### Aim of the exercise
Each record is to be reproduced verbatim.

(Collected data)
────
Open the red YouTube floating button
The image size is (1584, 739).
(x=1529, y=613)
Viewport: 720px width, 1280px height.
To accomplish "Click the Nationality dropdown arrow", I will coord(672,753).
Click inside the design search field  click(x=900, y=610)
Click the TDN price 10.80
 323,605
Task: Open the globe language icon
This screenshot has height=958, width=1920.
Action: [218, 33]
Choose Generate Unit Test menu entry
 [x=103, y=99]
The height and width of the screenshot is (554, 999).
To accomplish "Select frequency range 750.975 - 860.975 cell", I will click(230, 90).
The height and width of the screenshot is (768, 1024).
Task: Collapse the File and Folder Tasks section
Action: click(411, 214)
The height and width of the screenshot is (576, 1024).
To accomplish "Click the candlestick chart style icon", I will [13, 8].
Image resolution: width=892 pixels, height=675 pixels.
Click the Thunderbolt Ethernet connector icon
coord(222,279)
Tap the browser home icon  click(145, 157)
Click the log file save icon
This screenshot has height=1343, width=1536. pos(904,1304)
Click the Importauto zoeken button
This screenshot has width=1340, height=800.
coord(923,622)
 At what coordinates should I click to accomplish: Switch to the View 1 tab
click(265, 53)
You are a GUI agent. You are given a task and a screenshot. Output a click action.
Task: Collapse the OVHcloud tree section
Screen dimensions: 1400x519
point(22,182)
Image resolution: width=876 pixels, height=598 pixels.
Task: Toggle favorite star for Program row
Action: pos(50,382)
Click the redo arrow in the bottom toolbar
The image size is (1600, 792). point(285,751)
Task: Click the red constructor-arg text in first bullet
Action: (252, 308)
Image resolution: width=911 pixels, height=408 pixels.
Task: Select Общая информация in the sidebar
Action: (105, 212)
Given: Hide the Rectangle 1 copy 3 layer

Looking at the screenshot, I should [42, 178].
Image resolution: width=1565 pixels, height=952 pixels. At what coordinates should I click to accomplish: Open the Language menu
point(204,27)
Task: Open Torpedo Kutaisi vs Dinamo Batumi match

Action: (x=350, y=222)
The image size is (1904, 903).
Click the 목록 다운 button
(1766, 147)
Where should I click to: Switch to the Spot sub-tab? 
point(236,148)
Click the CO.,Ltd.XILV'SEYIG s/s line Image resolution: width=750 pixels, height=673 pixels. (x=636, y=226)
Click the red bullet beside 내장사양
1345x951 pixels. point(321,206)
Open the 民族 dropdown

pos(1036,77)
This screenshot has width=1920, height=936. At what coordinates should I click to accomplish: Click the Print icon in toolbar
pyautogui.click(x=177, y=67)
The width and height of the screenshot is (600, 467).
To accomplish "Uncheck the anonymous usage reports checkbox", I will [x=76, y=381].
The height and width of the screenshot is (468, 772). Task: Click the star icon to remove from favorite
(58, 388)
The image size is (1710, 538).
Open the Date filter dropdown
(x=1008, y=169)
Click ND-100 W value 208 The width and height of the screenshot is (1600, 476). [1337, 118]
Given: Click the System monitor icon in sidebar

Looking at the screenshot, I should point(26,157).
────
### Task answer
Open the red YouTube floating button
The image size is (1584, 739).
(x=1529, y=613)
Viewport: 720px width, 1280px height.
To accomplish "Click the Nationality dropdown arrow", I will coord(672,753).
Click inside the design search field  click(x=900, y=610)
Click the TDN price 10.80
 323,605
Task: Open the globe language icon
This screenshot has height=958, width=1920.
Action: [218, 33]
Choose Generate Unit Test menu entry
 [x=103, y=99]
The height and width of the screenshot is (554, 999).
To accomplish "Select frequency range 750.975 - 860.975 cell", I will click(230, 90).
The height and width of the screenshot is (768, 1024).
Task: Collapse the File and Folder Tasks section
Action: click(411, 214)
The height and width of the screenshot is (576, 1024).
To accomplish "Click the candlestick chart style icon", I will [13, 8].
Image resolution: width=892 pixels, height=675 pixels.
Click the Thunderbolt Ethernet connector icon
coord(222,279)
Tap the browser home icon  click(145, 157)
Click the log file save icon
This screenshot has height=1343, width=1536. pos(904,1304)
Click the Importauto zoeken button
This screenshot has width=1340, height=800.
coord(923,622)
 At what coordinates should I click to accomplish: Switch to the View 1 tab
click(265, 53)
You are a GUI agent. You are given a task and a screenshot. Output a click action.
Task: Collapse the OVHcloud tree section
Screen dimensions: 1400x519
point(22,182)
Image resolution: width=876 pixels, height=598 pixels.
Task: Toggle favorite star for Program row
Action: pos(50,382)
Click the redo arrow in the bottom toolbar
The image size is (1600, 792). point(285,751)
Task: Click the red constructor-arg text in first bullet
Action: (252, 308)
Image resolution: width=911 pixels, height=408 pixels.
Task: Select Общая информация in the sidebar
Action: (105, 212)
Given: Hide the Rectangle 1 copy 3 layer

Looking at the screenshot, I should [42, 178].
Image resolution: width=1565 pixels, height=952 pixels. At what coordinates should I click to accomplish: Open the Language menu
point(204,27)
Task: Open Torpedo Kutaisi vs Dinamo Batumi match

Action: (x=350, y=222)
The image size is (1904, 903).
Click the 목록 다운 button
(1766, 147)
Where should I click to: Switch to the Spot sub-tab? 
point(236,148)
Click the CO.,Ltd.XILV'SEYIG s/s line Image resolution: width=750 pixels, height=673 pixels. (x=636, y=226)
Click the red bullet beside 내장사양
1345x951 pixels. point(321,206)
Open the 民族 dropdown

pos(1036,77)
This screenshot has width=1920, height=936. At what coordinates should I click to accomplish: Click the Print icon in toolbar
pyautogui.click(x=177, y=67)
The width and height of the screenshot is (600, 467).
To accomplish "Uncheck the anonymous usage reports checkbox", I will [x=76, y=381].
The height and width of the screenshot is (468, 772). Task: Click the star icon to remove from favorite
(58, 388)
The image size is (1710, 538).
Open the Date filter dropdown
(x=1008, y=169)
Click ND-100 W value 208 The width and height of the screenshot is (1600, 476). [1337, 118]
Given: Click the System monitor icon in sidebar

Looking at the screenshot, I should point(26,157).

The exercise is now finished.